Innovative Features of the Modern Santa Maria Grill
Heading into the last part of summer and early fall, there is still plenty of time for outdoor cookouts and neighborhood BBQs. That’s good news for the folks who consider themselves great outdoor master chefs.
If you want to move to the front of the class as an outdoor chef, you need to consider the kind of outdoor cooking equipment you use. Of course, that references the kind of grill you are using. If you want to take your cues from the best outdoor barbecuers in the world, consider using a Santa Maria-style grill.
To save you a little research time, here is some information about the modern Santa Maria-style grill and some of the most recent innovative features that have made it more effective, efficient, and or easy to use.
What is a Santa Maria Grill?
Starting with the basics, it behoove you to know what a Santa Maria grill is and how it works. A Santa Maria-style grill will likely produce the best BBQ you have ever tasted.
A Santa Maria-style grill is a traditional outdoor cooking grill with a rich history. It comes as a stand-alone grill or on a cart, making it easy to move from one place to another. The feature that best identifies a Santa Maria-style grill is the firebox in an enclosed box under the grates. It’s the enclosed box that creates the extra heat that gets evenly distributed over the cooking surface. This, in turn, gives an even cook across the meat. Intense heat is created by using fresh oak hardwood instead of coal briquettes.
As for the grates, they are not enclosed but instead open to the air. These grills can come with a single solid grate or as split cooking grates.
They come in various sizes, from the small “backyard” models to the oversized models that professional BBQ cooking experts use. Most models are made from iron or metal materials.
History of Santa Maria Barbequing
The history of the Santa Maria way of barbequing is deeply embedded in the American West. It started in the 19th century when wagon trains were traveling across the western states into California. This barbequing methodology was created so that wagon train cooks and ranchers could cook large batches of pork and beef for large groups of travelers. Over the last few decades, smaller models have been developed for single-family backyard barbecues.
The “tri-tip beef” cooking originated in Santa Maria (California), indicating how Santa Maria-style grills got their name. Today, barbequing competitions are ruled by BBQ pro chefs who would never cook with anything else.
Modern Innovative Features
Innovation always makes things more effective, efficient, and easy to use. Recent innovations in the Santa Maria-style grill space have certainly upped the barbequing ante for both backyard cooks and pros. Here are a few modern innovations of note:
– The ability to buy kits and customize a Santa Maria-style grill has opened the door for cooks to create a grill that meets their specific size and grilling standards.

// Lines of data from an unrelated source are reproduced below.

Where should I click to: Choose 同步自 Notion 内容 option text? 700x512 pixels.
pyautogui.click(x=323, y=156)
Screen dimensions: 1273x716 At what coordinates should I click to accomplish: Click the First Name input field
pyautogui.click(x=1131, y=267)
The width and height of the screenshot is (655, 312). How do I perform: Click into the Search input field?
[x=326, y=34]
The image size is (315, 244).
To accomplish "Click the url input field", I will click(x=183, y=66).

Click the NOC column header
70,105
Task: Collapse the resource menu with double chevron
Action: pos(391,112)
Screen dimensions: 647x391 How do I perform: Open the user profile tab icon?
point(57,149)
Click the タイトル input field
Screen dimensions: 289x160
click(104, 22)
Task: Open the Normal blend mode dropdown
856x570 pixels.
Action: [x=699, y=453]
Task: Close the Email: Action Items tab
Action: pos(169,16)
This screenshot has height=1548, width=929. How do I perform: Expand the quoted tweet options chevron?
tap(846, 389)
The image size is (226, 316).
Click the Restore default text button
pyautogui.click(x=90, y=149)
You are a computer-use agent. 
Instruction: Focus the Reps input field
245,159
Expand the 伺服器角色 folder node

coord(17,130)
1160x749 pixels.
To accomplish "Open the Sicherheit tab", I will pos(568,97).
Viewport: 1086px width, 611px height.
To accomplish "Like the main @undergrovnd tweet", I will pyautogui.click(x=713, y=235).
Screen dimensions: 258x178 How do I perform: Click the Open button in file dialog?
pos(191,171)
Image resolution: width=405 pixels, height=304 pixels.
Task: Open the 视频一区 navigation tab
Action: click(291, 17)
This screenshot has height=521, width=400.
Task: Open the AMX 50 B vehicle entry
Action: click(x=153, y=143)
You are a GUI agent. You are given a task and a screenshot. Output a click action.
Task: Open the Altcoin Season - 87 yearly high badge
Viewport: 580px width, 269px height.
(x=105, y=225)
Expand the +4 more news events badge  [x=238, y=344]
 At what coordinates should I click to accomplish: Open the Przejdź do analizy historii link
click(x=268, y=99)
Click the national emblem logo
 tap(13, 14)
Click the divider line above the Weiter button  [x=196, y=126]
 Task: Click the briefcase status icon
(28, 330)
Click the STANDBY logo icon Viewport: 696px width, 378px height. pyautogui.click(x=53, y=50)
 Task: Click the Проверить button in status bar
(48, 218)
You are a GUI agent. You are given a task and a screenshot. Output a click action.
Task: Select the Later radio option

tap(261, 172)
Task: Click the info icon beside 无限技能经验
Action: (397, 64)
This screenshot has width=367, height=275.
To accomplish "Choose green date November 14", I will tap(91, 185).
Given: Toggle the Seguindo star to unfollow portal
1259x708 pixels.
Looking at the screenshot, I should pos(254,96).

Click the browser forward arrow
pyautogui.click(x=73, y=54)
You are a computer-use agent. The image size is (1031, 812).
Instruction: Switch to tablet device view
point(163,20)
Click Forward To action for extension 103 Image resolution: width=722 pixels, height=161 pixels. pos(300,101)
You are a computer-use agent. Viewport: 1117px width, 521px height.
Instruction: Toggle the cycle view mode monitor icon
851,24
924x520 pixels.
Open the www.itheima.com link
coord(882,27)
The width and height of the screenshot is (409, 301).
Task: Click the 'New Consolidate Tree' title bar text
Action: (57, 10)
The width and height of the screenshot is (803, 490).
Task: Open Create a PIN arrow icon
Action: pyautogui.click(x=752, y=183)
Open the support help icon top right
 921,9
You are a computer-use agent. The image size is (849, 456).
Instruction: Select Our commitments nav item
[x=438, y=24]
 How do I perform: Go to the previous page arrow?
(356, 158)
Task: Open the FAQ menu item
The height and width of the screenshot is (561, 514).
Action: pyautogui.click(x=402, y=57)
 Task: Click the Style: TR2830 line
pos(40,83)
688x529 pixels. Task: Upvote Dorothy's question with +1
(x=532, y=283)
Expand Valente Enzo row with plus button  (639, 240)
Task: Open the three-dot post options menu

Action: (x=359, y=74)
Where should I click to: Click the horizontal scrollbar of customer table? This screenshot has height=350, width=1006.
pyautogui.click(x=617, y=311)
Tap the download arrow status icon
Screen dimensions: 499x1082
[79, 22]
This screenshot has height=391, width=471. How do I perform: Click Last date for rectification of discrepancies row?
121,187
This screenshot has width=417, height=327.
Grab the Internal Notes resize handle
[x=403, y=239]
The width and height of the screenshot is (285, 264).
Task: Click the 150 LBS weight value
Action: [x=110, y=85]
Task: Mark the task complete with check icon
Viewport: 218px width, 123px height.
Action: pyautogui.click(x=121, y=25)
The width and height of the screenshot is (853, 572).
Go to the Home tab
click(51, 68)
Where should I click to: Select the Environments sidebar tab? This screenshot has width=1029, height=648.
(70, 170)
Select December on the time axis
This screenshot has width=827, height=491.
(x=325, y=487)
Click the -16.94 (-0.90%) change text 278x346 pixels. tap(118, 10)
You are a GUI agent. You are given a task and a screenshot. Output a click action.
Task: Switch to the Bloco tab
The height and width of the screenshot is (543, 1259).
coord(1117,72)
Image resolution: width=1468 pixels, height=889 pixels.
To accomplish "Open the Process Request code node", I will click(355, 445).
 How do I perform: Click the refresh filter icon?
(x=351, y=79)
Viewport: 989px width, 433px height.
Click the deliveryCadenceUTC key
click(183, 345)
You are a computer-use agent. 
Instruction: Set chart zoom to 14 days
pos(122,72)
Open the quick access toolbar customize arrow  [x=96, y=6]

– The addition of under-grill storage cabinets has given chefs a convenient and easily accessible place to store their cooking utensils and cooking supplies (spices, hot pads, etc.).
– Developing a larger selection of hand crank configurations helps bring a bit of style to these “coking machines.” These cranks allow cooks to raise easily and lower grates above the heat. This helps to ensure that cooks have more control over the cooking process. Automated cranks are now available as a most recent innovation.
Carbon steel in manufacturing has increased the durability of Santa Maria-style grills and fireboxes. Carbon steel is a great conductor of heat during the grilling process.
Conclusion
If you truly enjoy cooking BBQ outside, you could emulate the pros. You can start that process by investing in your own Santa Maria grill. Once you have BBQed meat the right way, no other way is going ever to meet your standards.